[metrics-team] How to handle double entries in ConverTor

Fri Jun 17 09:39:06 UTC 2016

Hi,

is there such a README for CollecTor data anywhere? I would just cite or refer to it.

Cheers,
Thomas

> On 17.06.2016, at 08:58, Karsten Loesing <karsten at torproject.org> wrote:
> 
> Signed PGP part
> Hi Thomas,
> 
> it sounds like a plausible design decision that your converter does
> not deduplicate entries.  However, the consequence of that cannot be
> that you require the input data to be free of duplicates.
> 
> The consequence is that any consumer of your converted data must take
> into account that there could be duplicates.  And that's a reasonable
> requirement.  Just state it in the README that there might be
> duplicate entries in the output, and you're done.  Though even if you
> didn't state that, consumers of your data shouldn't make such an
> assumption anyway.

§ **DATA EXCERPT**:
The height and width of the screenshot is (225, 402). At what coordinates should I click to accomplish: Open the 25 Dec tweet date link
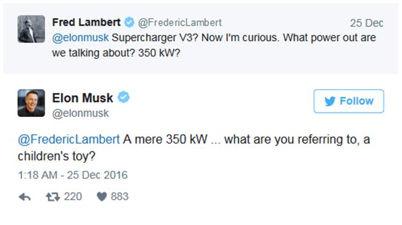(x=367, y=23)
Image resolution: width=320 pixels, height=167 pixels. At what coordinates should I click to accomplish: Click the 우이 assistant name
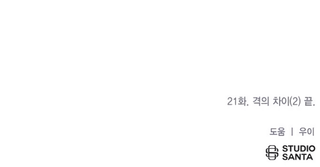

§ **OBJECTIVE A**:
From the ConverTor thread, reproduce everything from "[metrics-team] How to" down to "refer to it.".
§ **OBJECTIVE B**:
In the ConverTor thread, what does Karsten say should be stated in the README?

§ **RIGHT ANSWER A**:
[metrics-team] How to handle double entries in ConverTor

Fri Jun 17 09:39:06 UTC 2016

Hi,

is there such a README for CollecTor data anywhere? I would just cite or refer to it.

§ **RIGHT ANSWER B**:
That there might be duplicate entries in the output.